* _Task goal_
Print every entry word for word, but omit the pictures.

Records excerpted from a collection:
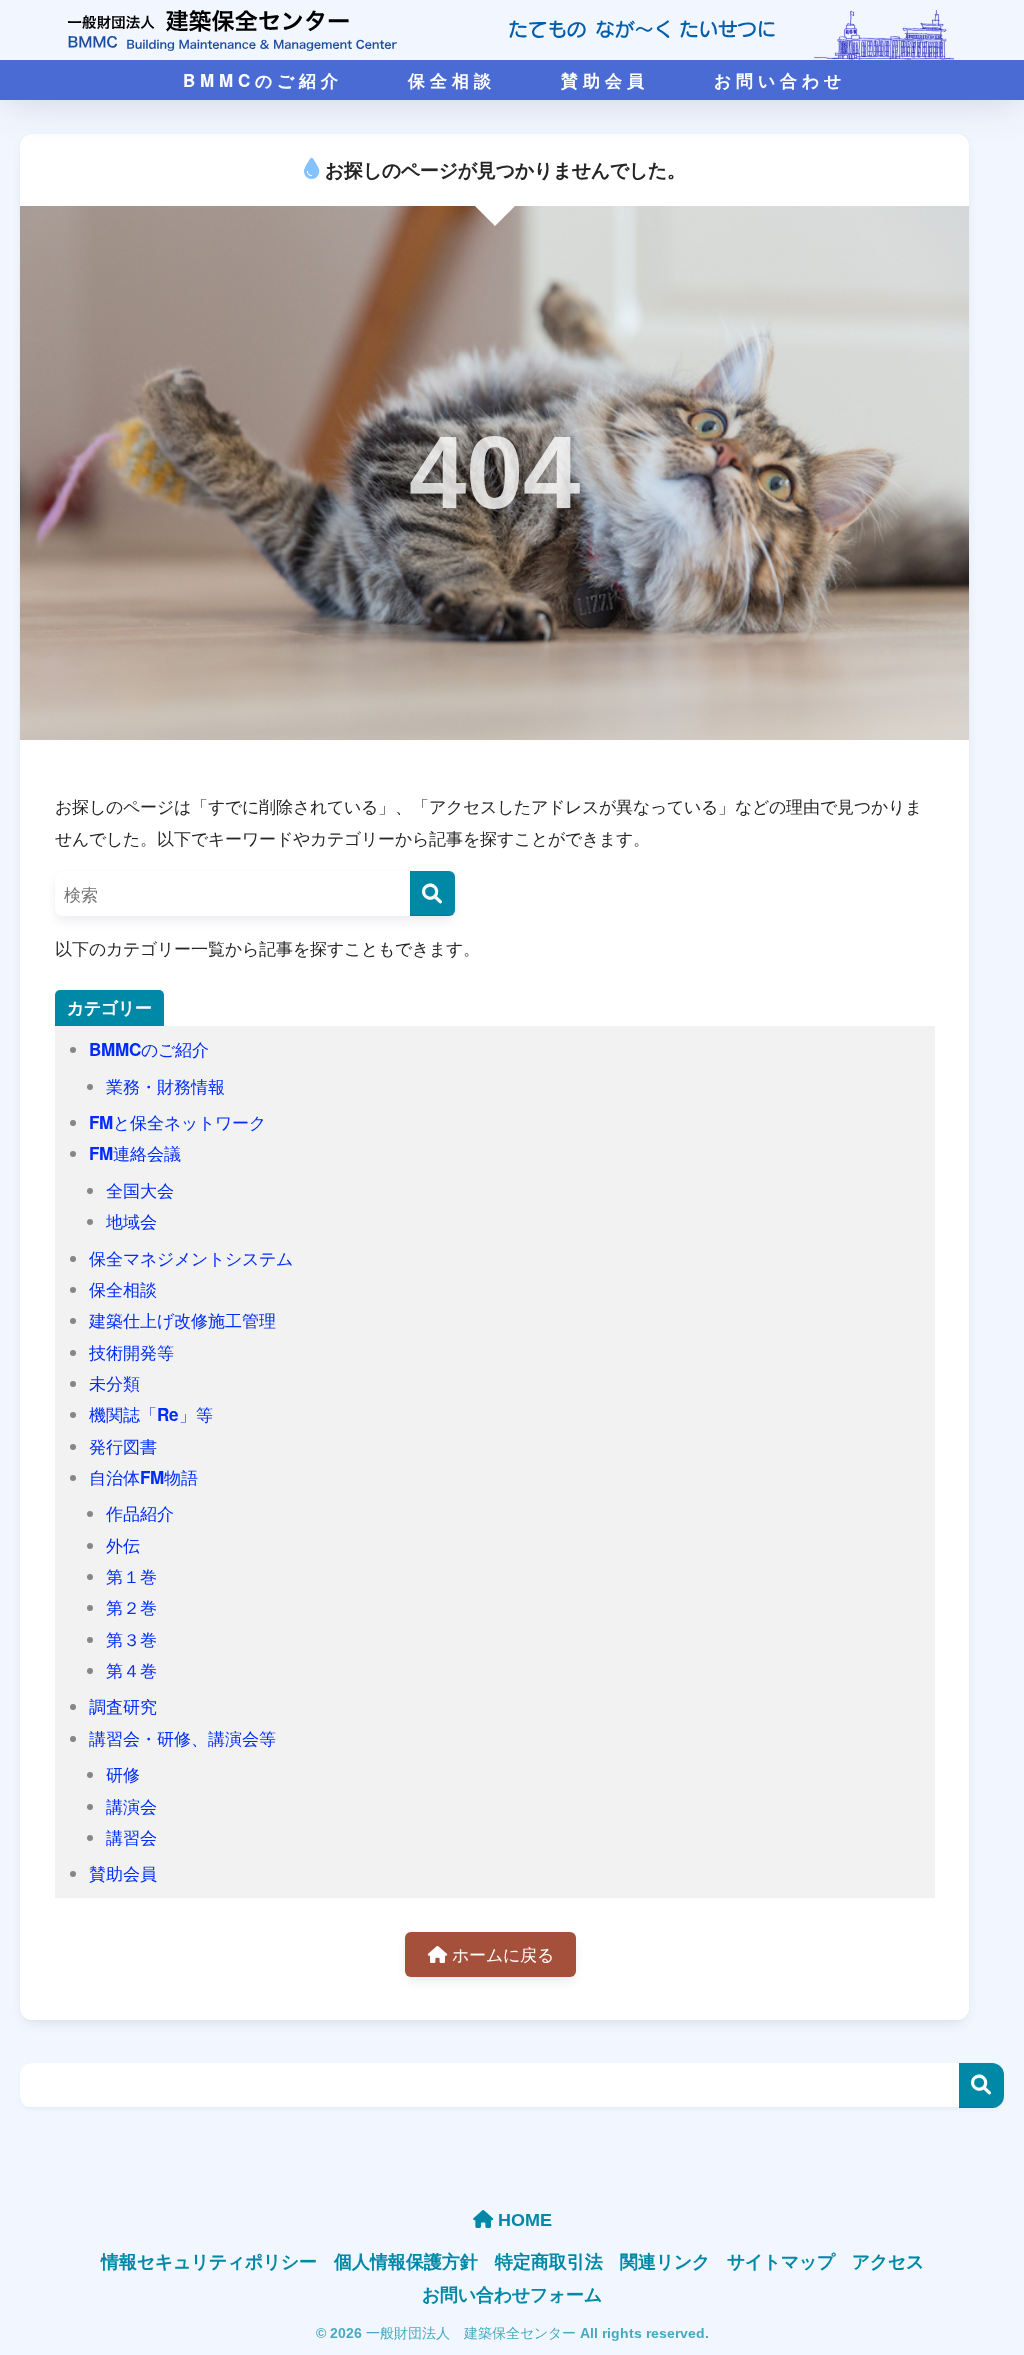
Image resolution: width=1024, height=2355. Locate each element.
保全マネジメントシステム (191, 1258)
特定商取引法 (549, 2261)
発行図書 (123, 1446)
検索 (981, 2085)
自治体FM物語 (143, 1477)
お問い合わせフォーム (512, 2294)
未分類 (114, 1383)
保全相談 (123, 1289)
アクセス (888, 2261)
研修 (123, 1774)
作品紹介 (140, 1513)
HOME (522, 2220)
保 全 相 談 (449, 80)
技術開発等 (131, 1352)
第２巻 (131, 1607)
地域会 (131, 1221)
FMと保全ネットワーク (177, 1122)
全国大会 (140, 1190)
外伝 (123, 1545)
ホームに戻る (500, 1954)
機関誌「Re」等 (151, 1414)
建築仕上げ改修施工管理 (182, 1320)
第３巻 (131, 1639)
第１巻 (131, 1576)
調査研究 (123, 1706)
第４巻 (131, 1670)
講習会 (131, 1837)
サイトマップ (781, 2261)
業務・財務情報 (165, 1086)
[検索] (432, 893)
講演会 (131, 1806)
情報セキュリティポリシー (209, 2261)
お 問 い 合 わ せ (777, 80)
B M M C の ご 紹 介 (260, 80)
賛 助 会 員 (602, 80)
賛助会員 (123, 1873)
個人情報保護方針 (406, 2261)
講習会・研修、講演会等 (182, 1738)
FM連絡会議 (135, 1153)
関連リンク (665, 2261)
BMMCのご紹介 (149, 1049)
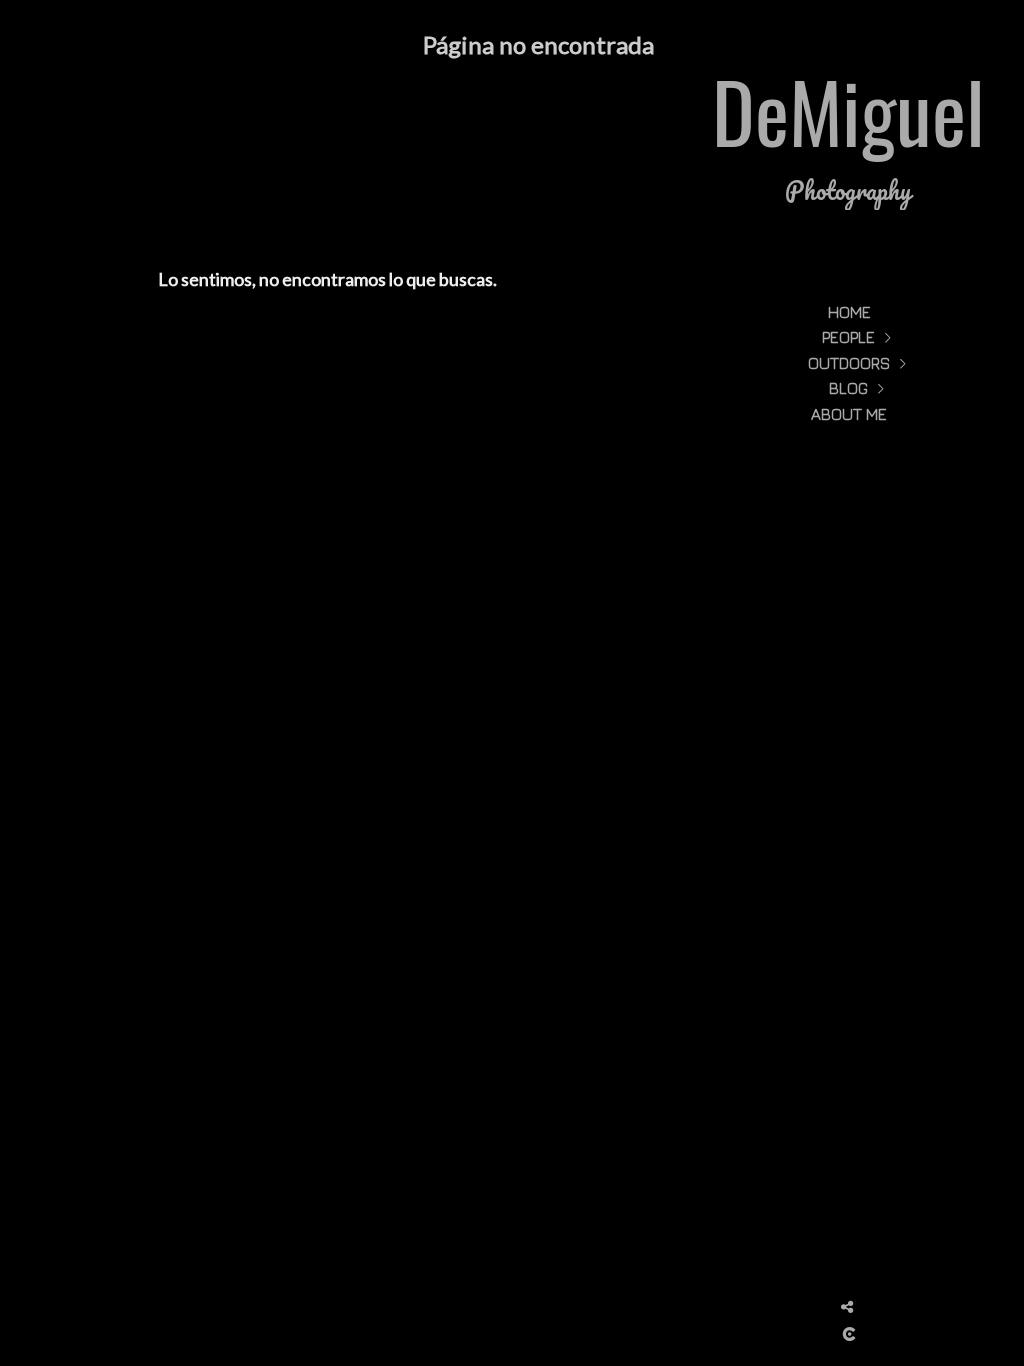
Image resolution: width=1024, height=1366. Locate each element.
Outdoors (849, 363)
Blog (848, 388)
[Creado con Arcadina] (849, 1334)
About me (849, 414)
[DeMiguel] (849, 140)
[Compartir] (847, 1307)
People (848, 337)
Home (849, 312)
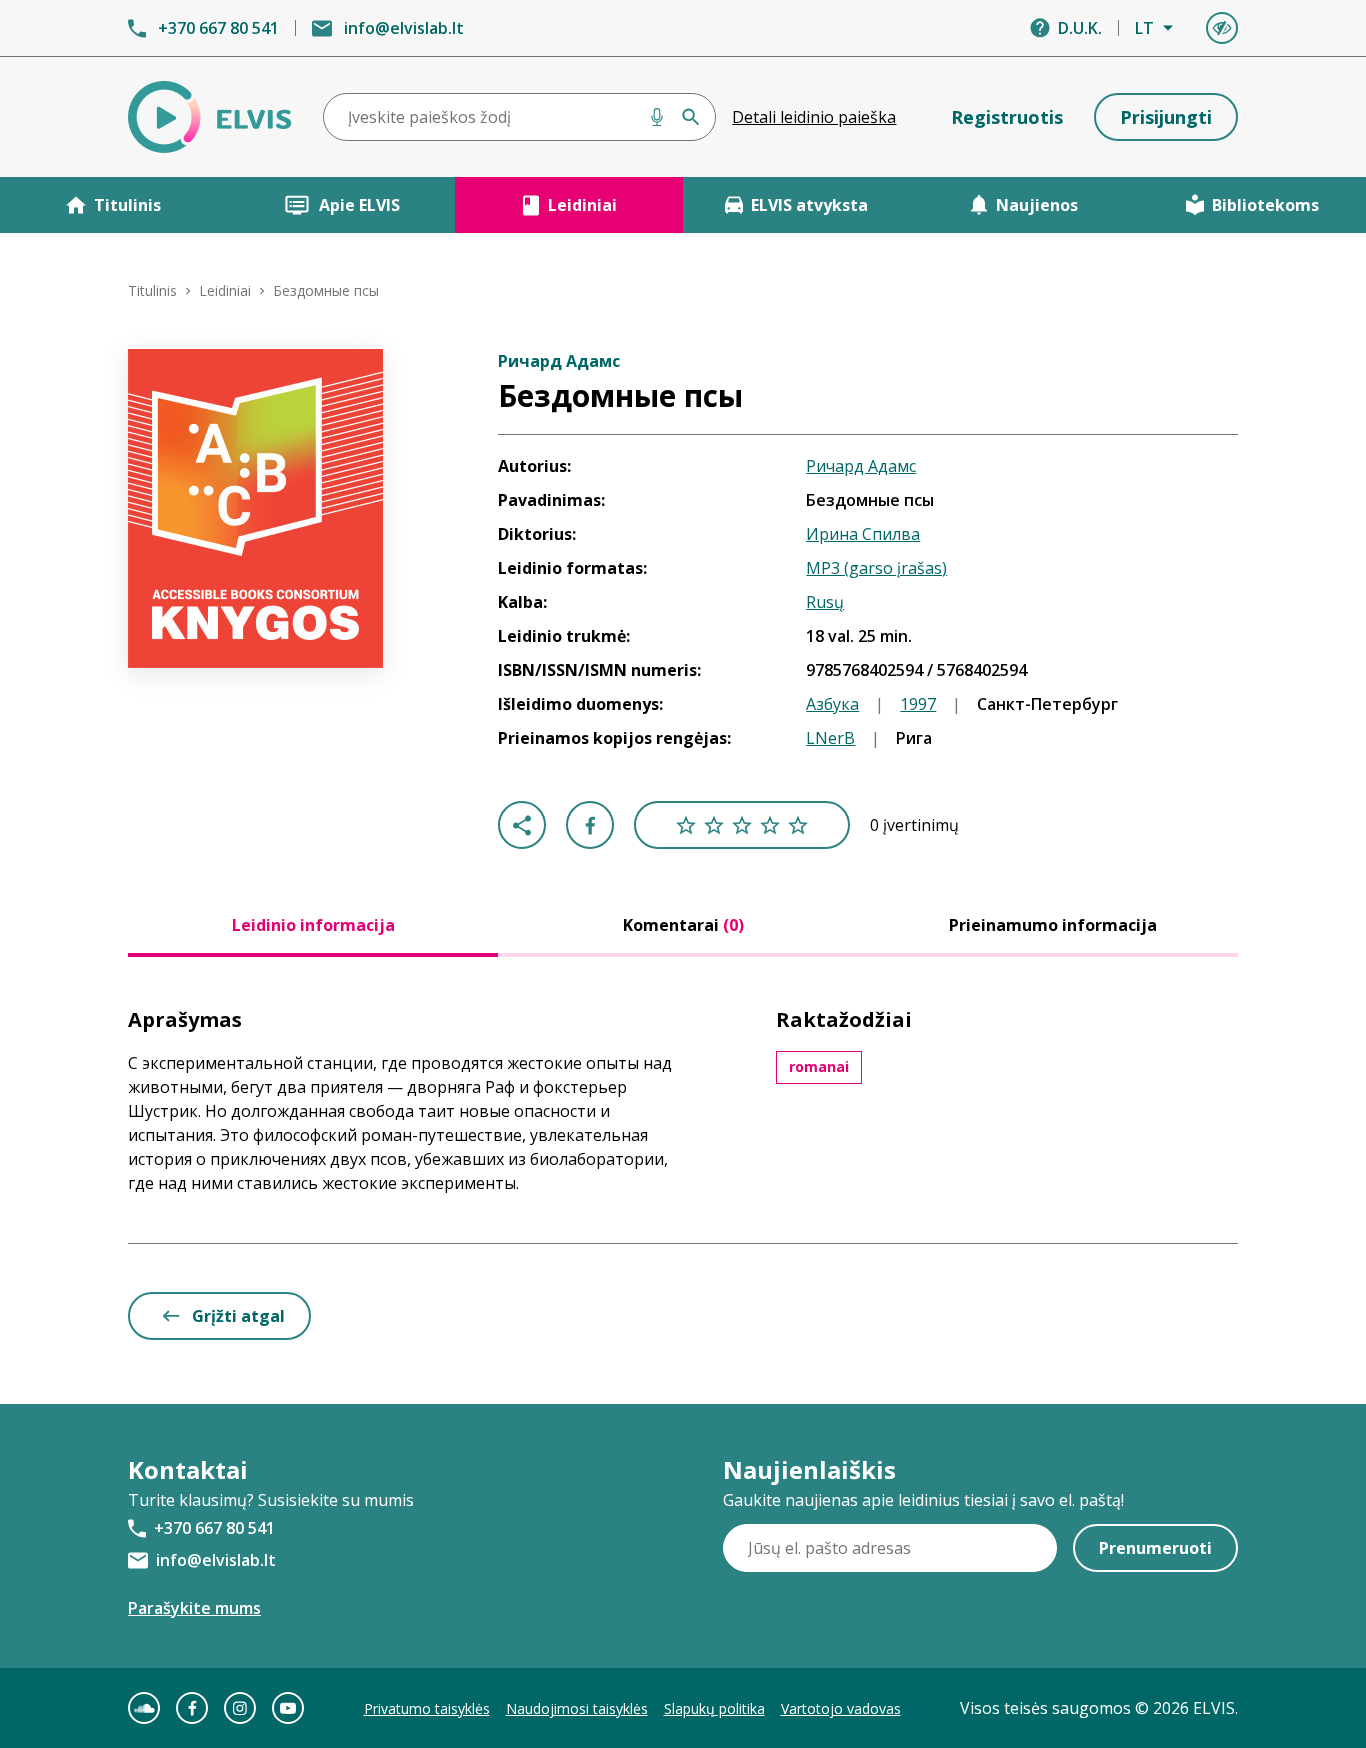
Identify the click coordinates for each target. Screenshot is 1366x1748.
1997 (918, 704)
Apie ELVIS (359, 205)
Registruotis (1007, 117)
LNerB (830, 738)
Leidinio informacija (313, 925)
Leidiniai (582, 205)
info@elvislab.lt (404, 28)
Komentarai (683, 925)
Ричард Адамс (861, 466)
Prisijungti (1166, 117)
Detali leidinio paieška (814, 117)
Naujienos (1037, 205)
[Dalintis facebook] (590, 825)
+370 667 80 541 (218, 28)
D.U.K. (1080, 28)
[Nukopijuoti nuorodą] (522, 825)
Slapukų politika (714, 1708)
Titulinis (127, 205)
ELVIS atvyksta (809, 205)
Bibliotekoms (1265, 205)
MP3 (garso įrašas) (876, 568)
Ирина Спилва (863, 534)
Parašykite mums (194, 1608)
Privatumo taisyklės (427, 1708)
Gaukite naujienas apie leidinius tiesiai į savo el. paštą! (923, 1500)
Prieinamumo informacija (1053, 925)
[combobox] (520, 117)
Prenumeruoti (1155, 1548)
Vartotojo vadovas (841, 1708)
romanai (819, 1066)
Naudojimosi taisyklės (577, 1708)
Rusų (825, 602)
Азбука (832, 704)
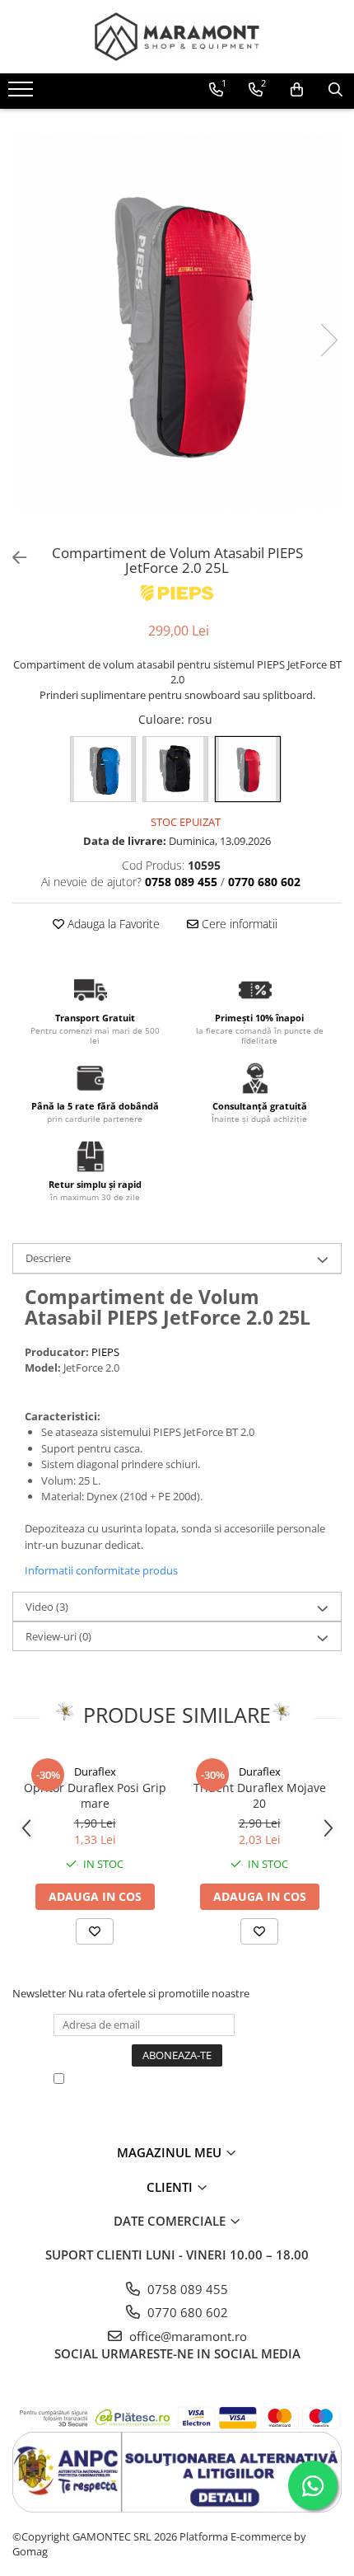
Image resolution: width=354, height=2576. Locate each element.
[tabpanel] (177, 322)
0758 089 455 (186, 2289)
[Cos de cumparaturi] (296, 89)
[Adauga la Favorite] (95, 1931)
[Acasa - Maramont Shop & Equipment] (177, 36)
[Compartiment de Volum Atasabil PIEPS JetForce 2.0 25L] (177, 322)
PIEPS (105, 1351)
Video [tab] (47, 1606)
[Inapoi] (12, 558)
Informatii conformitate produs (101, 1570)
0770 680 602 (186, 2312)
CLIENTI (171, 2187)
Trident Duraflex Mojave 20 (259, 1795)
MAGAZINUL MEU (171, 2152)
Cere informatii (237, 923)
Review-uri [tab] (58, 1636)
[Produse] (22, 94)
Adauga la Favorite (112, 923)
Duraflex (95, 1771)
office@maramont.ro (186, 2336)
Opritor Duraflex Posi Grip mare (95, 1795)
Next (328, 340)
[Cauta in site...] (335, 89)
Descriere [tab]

* _Answer box_
Image resolution: width=1024, height=2355. Locate each element.
保全マネジメントシステム (191, 1258)
特定商取引法 (549, 2261)
発行図書 (123, 1446)
検索 (981, 2085)
自治体FM物語 (143, 1477)
お問い合わせフォーム (512, 2294)
未分類 (114, 1383)
保全相談 (123, 1289)
アクセス (888, 2261)
研修 (123, 1774)
作品紹介 (140, 1513)
HOME (522, 2220)
保 全 相 談 (449, 80)
技術開発等 (131, 1352)
第２巻 (131, 1607)
地域会 (131, 1221)
FMと保全ネットワーク (177, 1122)
全国大会 (140, 1190)
外伝 (123, 1545)
ホームに戻る (500, 1954)
機関誌「Re」等 (151, 1414)
建築仕上げ改修施工管理 (182, 1320)
第３巻 (131, 1639)
第１巻 (131, 1576)
調査研究 (123, 1706)
第４巻 (131, 1670)
講習会 (131, 1837)
サイトマップ (781, 2261)
業務・財務情報 (165, 1086)
[検索] (432, 893)
講演会 (131, 1806)
情報セキュリティポリシー (209, 2261)
お 問 い 合 わ せ (777, 80)
B M M C の ご 紹 介 (260, 80)
賛 助 会 員 (602, 80)
賛助会員 (123, 1873)
個人情報保護方針 (406, 2261)
講習会・研修、講演会等 (182, 1738)
FM連絡会議 (135, 1153)
関連リンク (665, 2261)
BMMCのご紹介 (149, 1049)
Image resolution: width=1024, height=1366. Locate each element.
Outdoors (849, 363)
Blog (848, 388)
[Creado con Arcadina] (849, 1334)
About me (849, 414)
[DeMiguel] (849, 140)
[Compartir] (847, 1307)
People (848, 337)
Home (849, 312)
Identify the click coordinates for each target. Screenshot is 1366x1748.
1997 (918, 704)
Apie ELVIS (359, 205)
Registruotis (1007, 117)
LNerB (830, 738)
Leidinio informacija (313, 925)
Leidiniai (582, 205)
info@elvislab.lt (404, 28)
Komentarai (683, 925)
Ричард Адамс (861, 466)
Prisijungti (1166, 117)
Detali leidinio paieška (814, 117)
Naujienos (1037, 205)
[Dalintis facebook] (590, 825)
+370 667 80 541 (218, 28)
D.U.K. (1080, 28)
[Nukopijuoti nuorodą] (522, 825)
Slapukų politika (714, 1708)
Titulinis (127, 205)
ELVIS atvyksta (809, 205)
Bibliotekoms (1265, 205)
MP3 (garso įrašas) (876, 568)
Ирина Спилва (863, 534)
Parašykite mums (194, 1608)
Privatumo taisyklės (427, 1708)
Gaukite naujienas apie leidinius tiesiai į savo el. paštą! (923, 1500)
Prieinamumo informacija (1053, 925)
[combobox] (520, 117)
Prenumeruoti (1155, 1548)
Vartotojo vadovas (841, 1708)
romanai (819, 1066)
Naudojimosi taisyklės (577, 1708)
Rusų (825, 602)
Азбука (832, 704)
Image resolution: width=354, height=2576. Locate each element.
[tabpanel] (177, 322)
0758 089 455 (186, 2289)
[Cos de cumparaturi] (296, 89)
[Adauga la Favorite] (95, 1931)
[Acasa - Maramont Shop & Equipment] (177, 36)
[Compartiment de Volum Atasabil PIEPS JetForce 2.0 25L] (177, 322)
PIEPS (105, 1351)
Video [tab] (47, 1606)
[Inapoi] (12, 558)
Informatii conformitate produs (101, 1570)
0770 680 602 (186, 2312)
CLIENTI (171, 2187)
Trident Duraflex Mojave 20 (259, 1795)
MAGAZINUL MEU (171, 2152)
Cere informatii (237, 923)
Review-uri [tab] (58, 1636)
[Produse] (22, 94)
Adauga la Favorite (112, 923)
Duraflex (95, 1771)
office@maramont.ro (186, 2336)
Opritor Duraflex Posi Grip mare (95, 1795)
Next (328, 340)
[Cauta in site...] (335, 89)
Descriere [tab]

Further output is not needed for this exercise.